Ada Tawar-menawar Fee di Kasus Nurdin Abdullah
JAKARTA - Ketua Komisi Pemberantasan Korupsi (KPK) Firli Bahuri menyebut, ada tawar-menawar besaran fee dari di kasus dugaan suap dan gratifikasi yang diterima Gubernur Sulawesi Selatan Nurdin Abdullah.
Tawar-menawar fee itu dilakukan oleh Sekretaris Dinas Pekerjaan Umum (Sekdis PU) Pemprov Sulsel, Edy Rahmat (ER) pada kontraktor yang akan mengerjakan proyek di Sulawesi Selatan. Kontraktor itu adalah Direktur PT Agung Perdana Bulukumba, Agung Sucipto (AS).
"Diduga ada tawar menawar fee untuk penentuan masing-masing dari nilai proyek yang nantinya akan kerjakan oleh AS," kata Firli Bahuri saat jumpa pers di Gedung KPK, Jakarta, Sabtu, 28 Februari.
Menurut Firli, tawar menawar ini terjadi pada bulan Februari 2021. Dimana sejak bulan Februari 2021, telah ada komunikasi aktif antara AS dengan ER sebagai representasi dan sekaligus orang kepercayaan NA untuk bisa memastikan agar AS mendapatkan kembali proyek yang diinginkannya di tahun 2021.
Kemudian, sekitar awal Februari 2021, Ketika NA sedang berada di Bulukumba bertemu dengan ER dan juga AS yang telah mendapatkan proyek pekerjaan Wisata Bira.
"NA menyampaikan pada ER bahwa kelanjutan proyek Wisata Bira akan kembali di kerjakan oleh AS yang kemudian NA memberikan persetujuan dan memerintahkan ER untuk segera mempercepat pembuatan dokumen DED (Detail Engineering Design) yang akan dilelang pada APBD TA 2022," kata Firli.

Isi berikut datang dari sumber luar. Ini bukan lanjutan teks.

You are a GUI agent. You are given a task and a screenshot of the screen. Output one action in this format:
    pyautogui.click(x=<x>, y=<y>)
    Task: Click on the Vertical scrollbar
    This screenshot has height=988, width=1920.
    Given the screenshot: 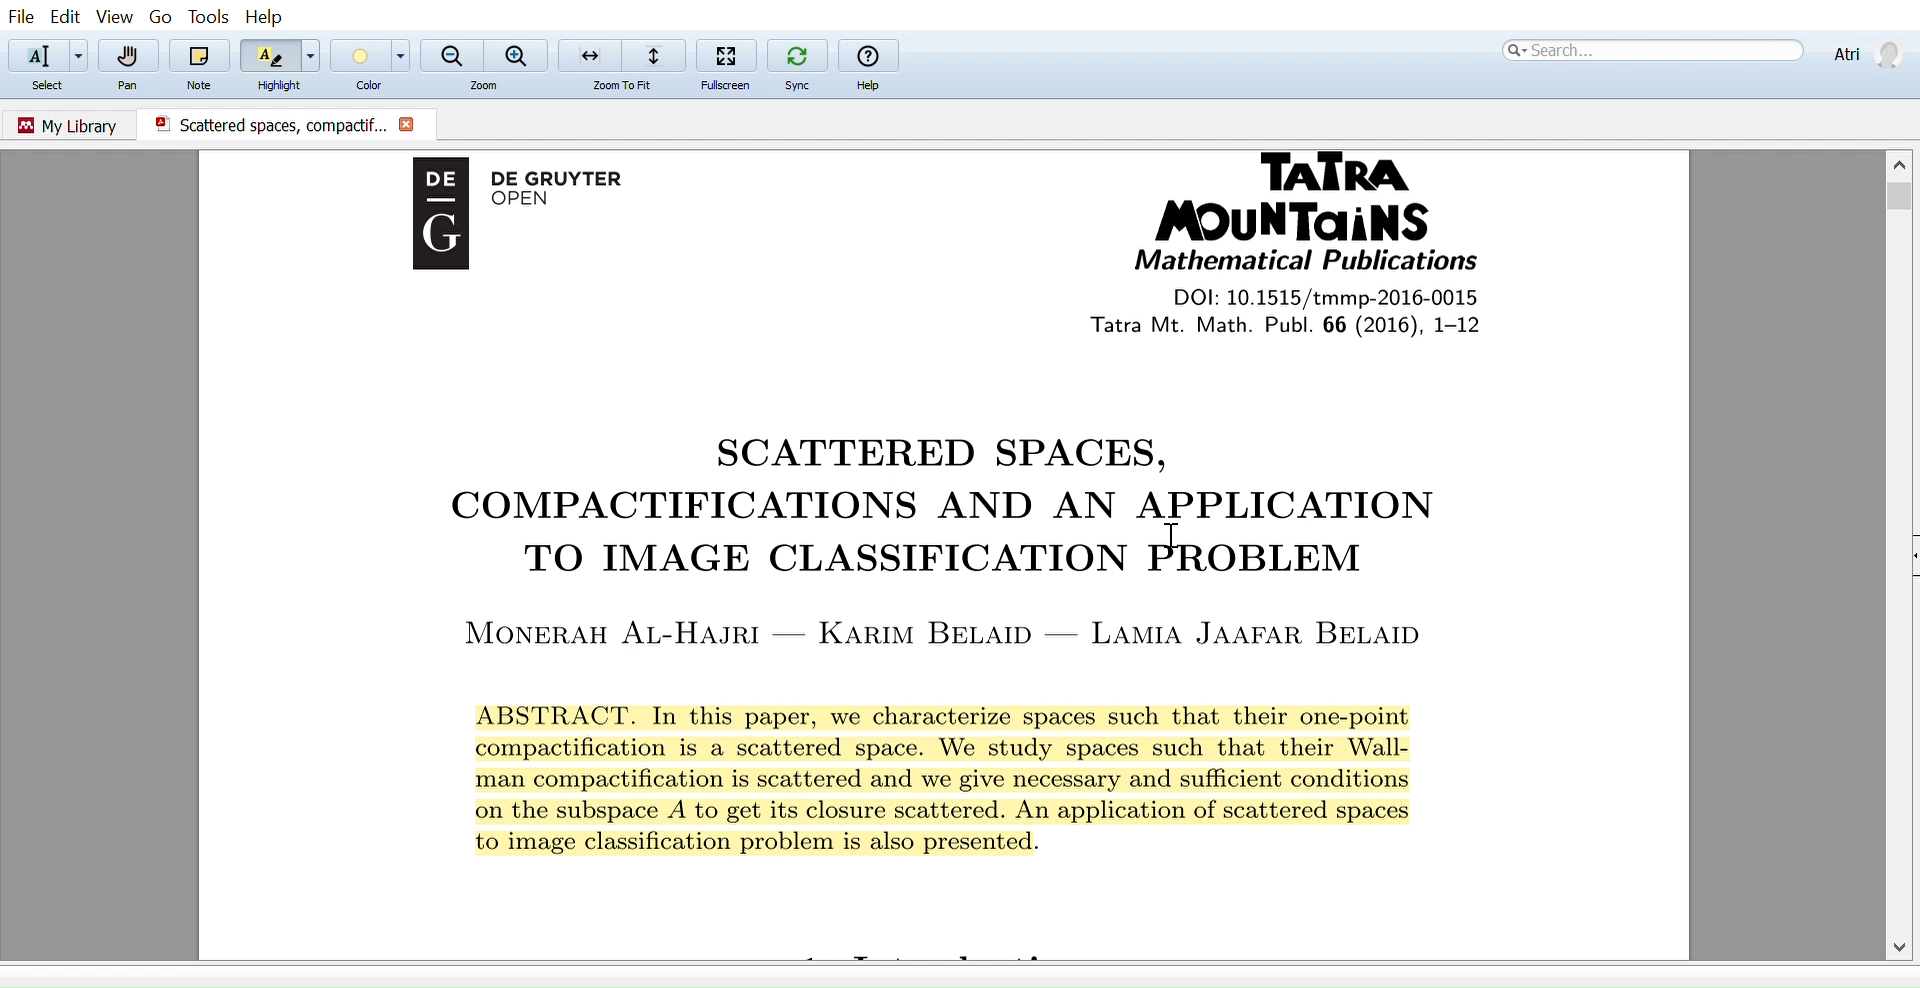 What is the action you would take?
    pyautogui.click(x=1902, y=199)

Disamping itu, akhir Februari, ER bertemu dengan NA disampaikan bahwa fee proyek yang dikerjakan AS di Bulukumba sudah diberikan kepada pihak lain. Saat itu NA mengatakan yang penting operasional kegiatan NA tetap bisa di bantu oleh AS.

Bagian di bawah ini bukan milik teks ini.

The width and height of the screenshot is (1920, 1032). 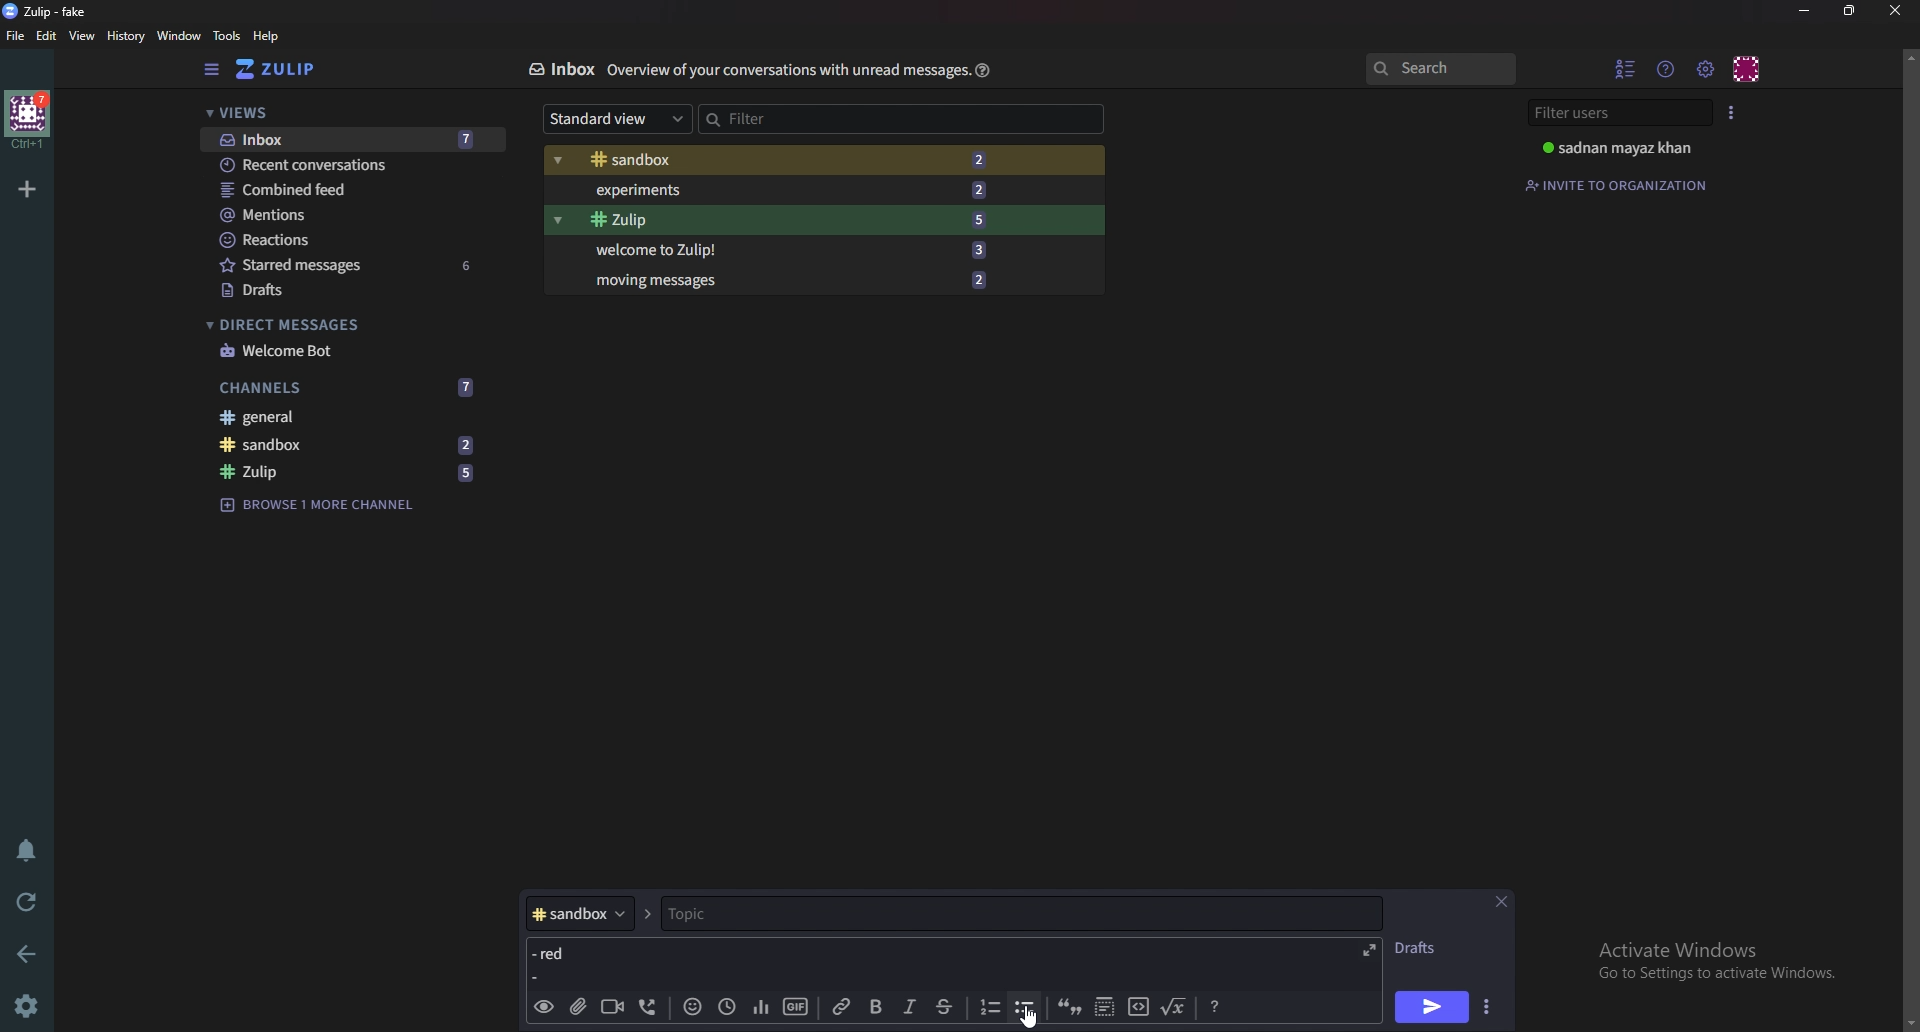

"AS selanjutnya pada tanggal 26 Februari 2021 diduga menyerahkan uang sekitar Rp2 Miliar kepada NA melalui ER," kata Firli.
Baca juga:
Dalam kasu kasus ini KPK menetapkan tiga orang sebagai tersangka. Mereka adalah Gubernur Sulawesi Selatan (Sulsel) Nurdin Abdullah sebagai tersangka kasus dugaan suap dan gratifikasi terkait proyek infrastruktur di lingkungan Pemprov Sulsel.

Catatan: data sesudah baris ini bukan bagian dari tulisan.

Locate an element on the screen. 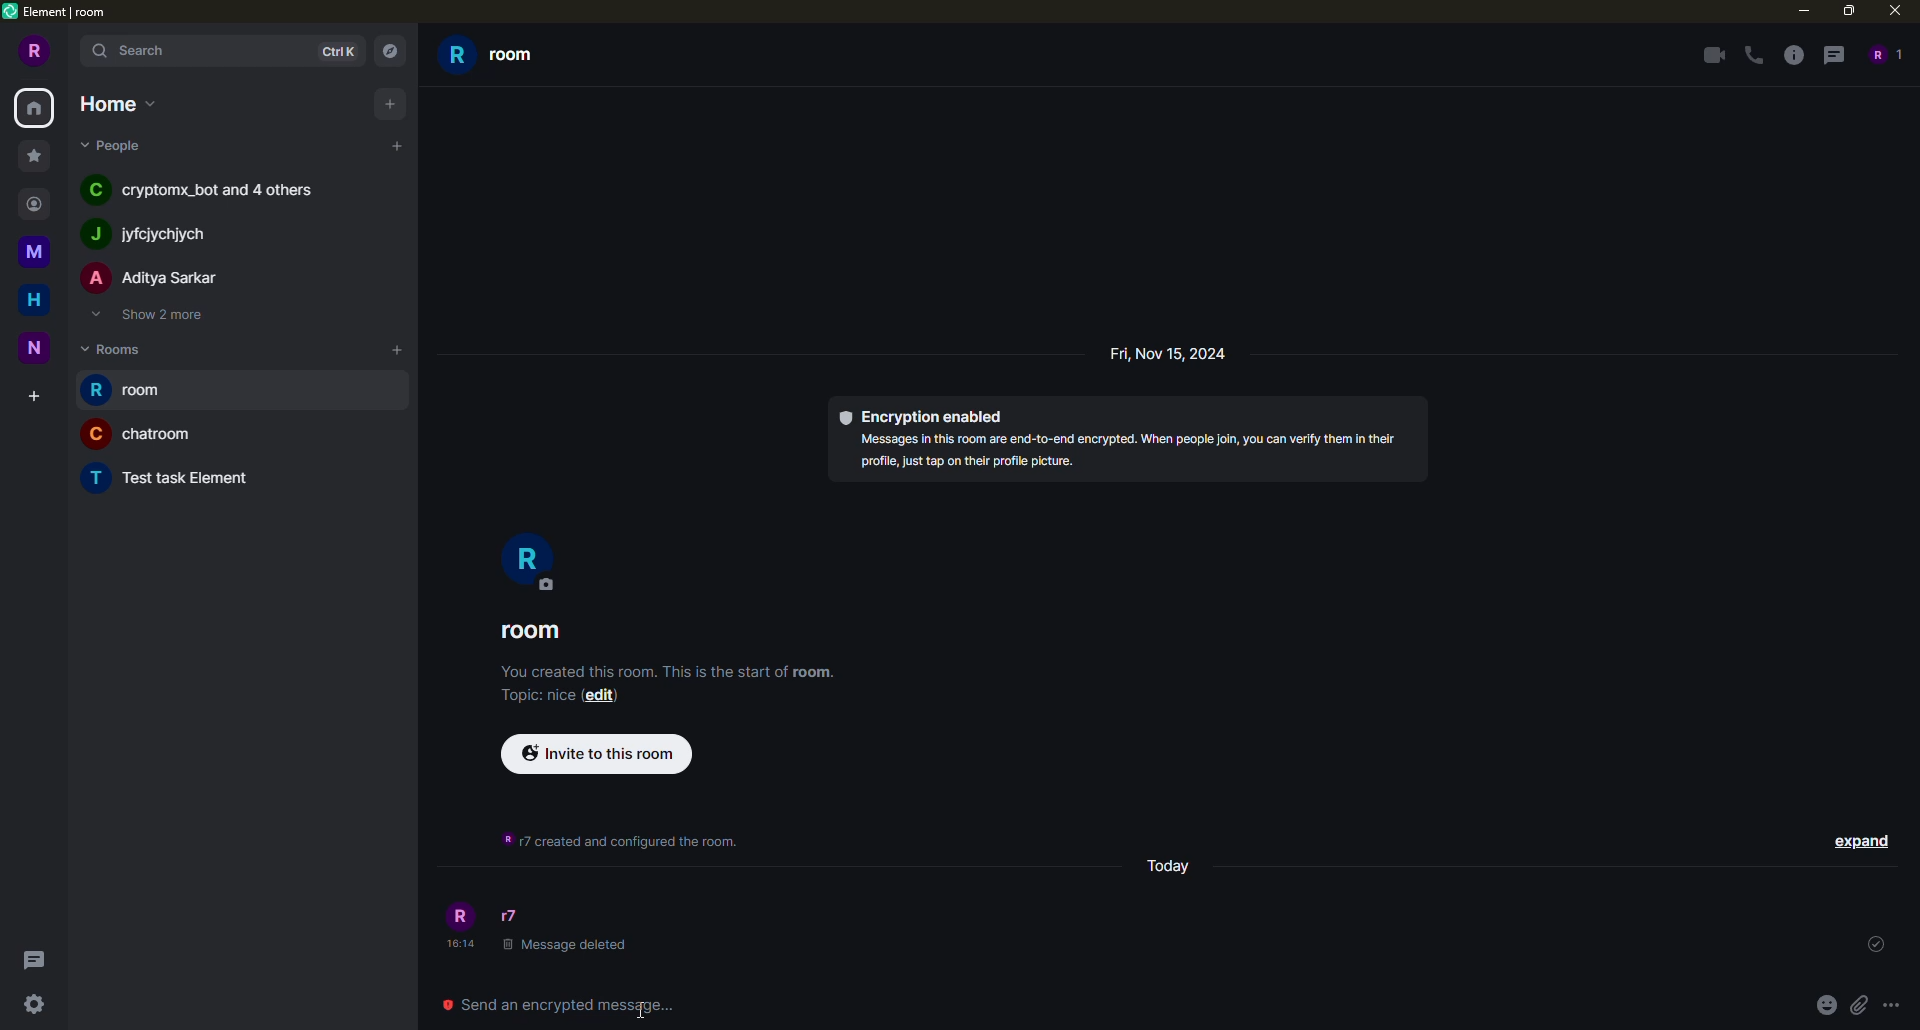 The image size is (1920, 1030). info is located at coordinates (1131, 451).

Kemudian Sekretaris Dinas Pekerjaan Umum (Sekdis PU) Pemprov Sulsel, Edy Rahmat dan Direktur PT Agung Perdana Bulukumba, Agung Sucipto sebagai tersangka.
Firli memaparkan, Agung Sucipto yang merupakan Direktur PT Agung Perdana Bulukumba yang telah lama kenal baik dengan Nurdin Abdullah berkeinginan mendapatkan beberapa proyek pekerjaan infrastruktur di Sulawesi Selatan tahun anggaran 2021.
Atas tindak pidana yang diduga dilakukannya, Nurdin Abdullah dan Edy Rahmat disangkakan melanggar Pasal 12 huruf a atau Pasal 12 huruf b atau Pasal 11 dan Pasal 12B Undang-Undang Nomor 31 Tahun 1999 sebagaimana telah diubah dengan Undang-Undang Nomor 20 Tahun 2001 tentang Pemberantasan Tindak Pidana Korupsi juncto Pasal 55 ayat (1) ke 1 KUHP. Sedangkan Agung Sucipto yang ditetapkan sebagai tersangka pemberi suap disangkakan melanggar Pasal 5 ayat (1) huruf a atau Pasal 5 ayat (1) huruf b atau Pasal 13 Undang-Undang Nomor 31 Tahun 1999 sebagaimana telah diubah dengan Undang-Undang Nomor 20 Tahun 2001 tentang Pemberantasan Tindak Pidana Korupsi juncto Pasal 55 ayat (1) ke 1 KUHP.